After being in rumors all week about potential trade packages with the Orlando Magic, the Boston Celtics have indeed traded for Evan Fournier, per ESPN's Adrian Wojnarowski, with Boston sending Jeff Teague and two second-round picks back to Orlando, all of which was confirmed by The Athletic. Teague is not expected to report to Orlando and will receive a buyout from the Magic allowing him to become an unrestricted free agent.
Let's grade the trade on both sides of the deal.
- Two second-round picks
Magic trade grade: B
This is the footnote on the massive Orlando selloff that saw Vucevic routed to Chicago and Gordon to Denver. There was a lot of talk about Fournier being included as part of a bigger deal coupled with one of those two, but once he became the sole player in the deal, Orlando was not going to get a first-round pick or a current player of value for the 28-year-old Fournier, who's on an expiring contract.
The key in doing the deal with Boston is the $28.2 million Gordon Hayward traded player exception that allowed it to absorb Fournier's full $17 million salary, which is to say the Magic didn't have to take any money back. Had they traded Fournier to a team without a TPE at its disposal, Fournier's money would've had to be matched and perhaps that would've meant taking back a contract not set to expire. The run would be if another team was offering better draft picks but with a bad contract attached. We don't know that.
Either way, Orlando now has a $17 million TPE to use this offseason, when it will also have cap room. Or the Magic could operate as an over-the-cap team and simply trade into Fournier's TPE while preserving flexibility for future offseasons as what is sure to be a pretty lengthy rebuild finally commences. Once Fournier wasn't part of a bigger package, the key for Orlando was getting off his deal and activating the TPE. It did that. It's not a home run by any stretch, but mission accomplished.
Celtics trade grade: B+
It's not the big package Celtics fans might've been hoping for. It doesn't include Aaron Gordon or Nikola Vucevic, the latter of whom was traded to Chicago earlier. But Fournier is a legit knock-down shooter who will support Boston's plethora of one-on-one creation with spacing while generating his own offense as well.

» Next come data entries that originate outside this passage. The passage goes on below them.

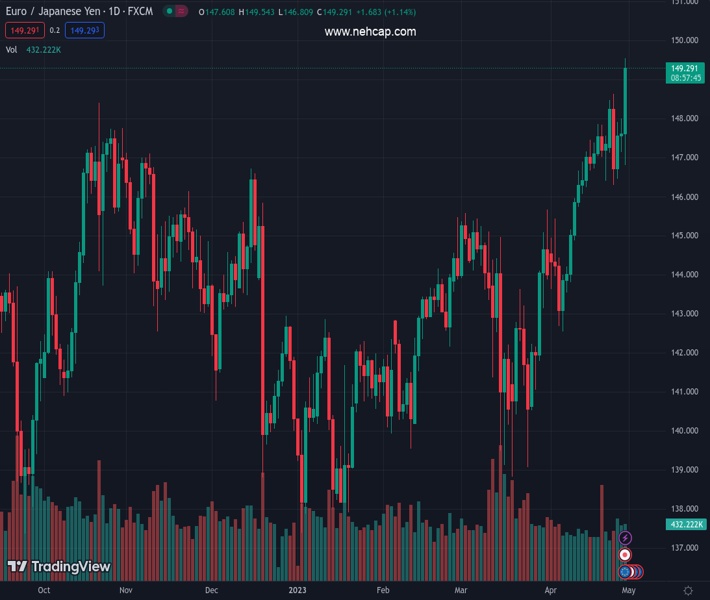Click the 140.000 level on price scale
710x600 pixels.
point(684,431)
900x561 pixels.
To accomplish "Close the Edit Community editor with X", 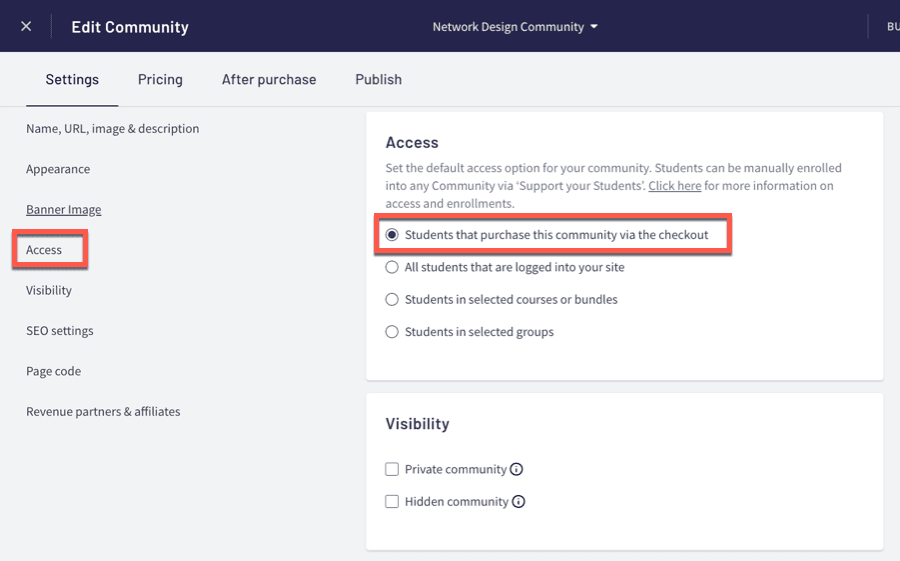I will coord(26,26).
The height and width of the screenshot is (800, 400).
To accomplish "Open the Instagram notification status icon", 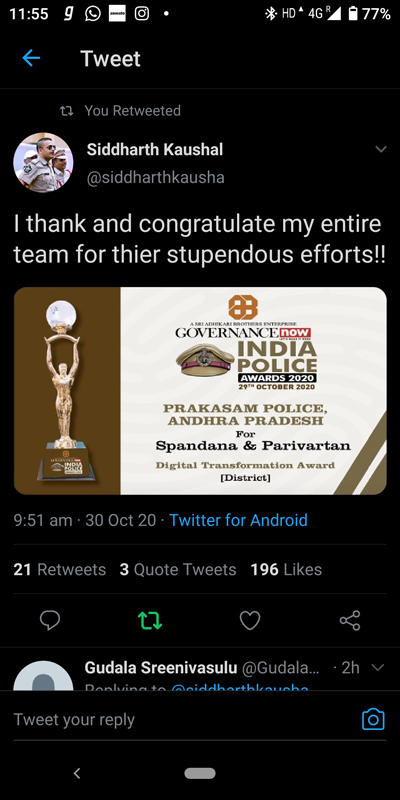I will click(x=141, y=14).
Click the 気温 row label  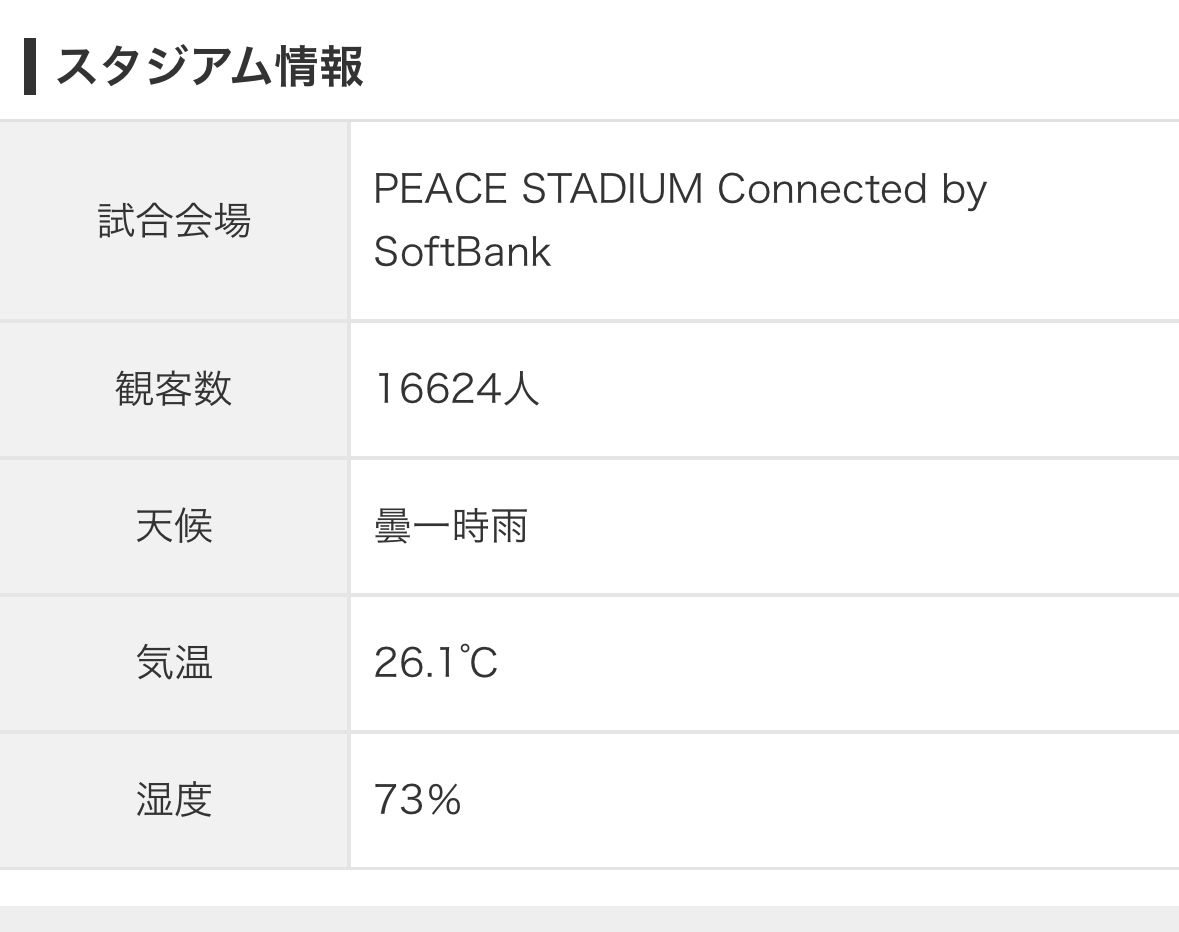[174, 662]
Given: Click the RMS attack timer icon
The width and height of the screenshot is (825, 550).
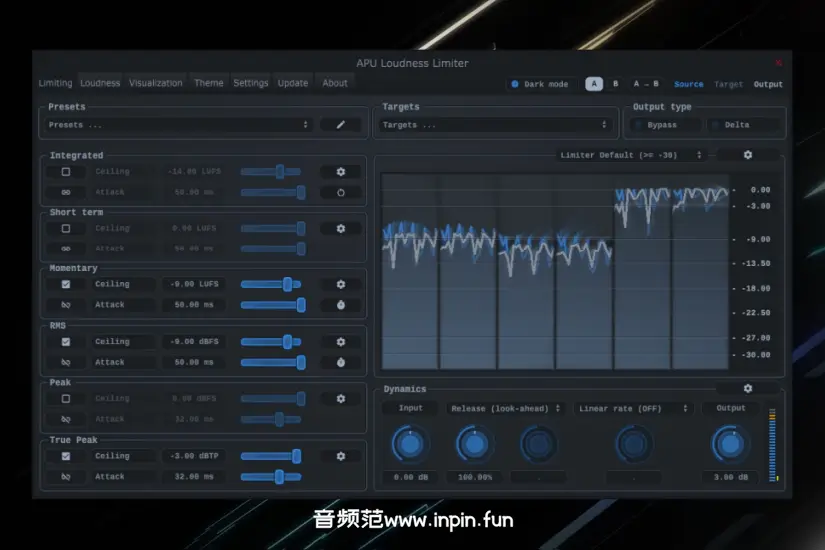Looking at the screenshot, I should [341, 362].
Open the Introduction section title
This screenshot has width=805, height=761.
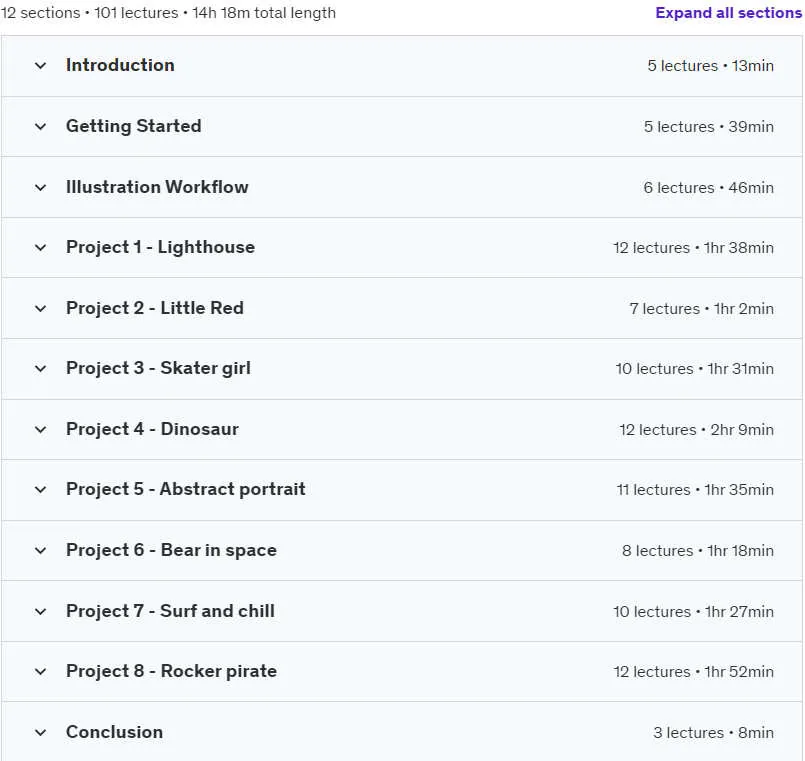coord(120,65)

Seeing a lot of "whatever" about Evan Fournier from some Celtics fans.— Keith Smith (@KeithSmithNBA) March 25, 2021
19.7 PPG on 46/39/80 splits isn't whatever.

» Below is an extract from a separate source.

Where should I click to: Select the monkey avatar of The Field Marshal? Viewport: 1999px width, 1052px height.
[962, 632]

No it's not ideal that he's an expiring contract, but this trade helps Boston's rotation a lot.
Chances are, Fournier will come off the bench for Boston, bolstering its second unit that is extremely short on shooting and playmaking while offering Brad Stevens another closing option in what could become a pretty nasty small-ball five of Kemba Walker, Jayson Tatum, Jaylen Brown, Fournier and Marcus Smart. Flip out Walker for Robert Williams or Moe Wagner, and that's still a tough lineup to guard.
Evan Fournier has made 73 3-pointers this season. The Celtics entire bench has hit 178.— Jay King (@ByJayKing) March 25, 2021
Fournier is not as good as Gordon Hayward was supposed to be for Boston, but he's a close enough stand-in for the Celtics' needs in the immediacy as they try to jolt their way back into at least conference-finals contention. They, unfortunately, don't create a lot of good looks via ball and player movement, so if you're going to rely on guys making tough shots off individual creation or one-pass actions, you might as well load up on scorers who can make the most of those opportunities.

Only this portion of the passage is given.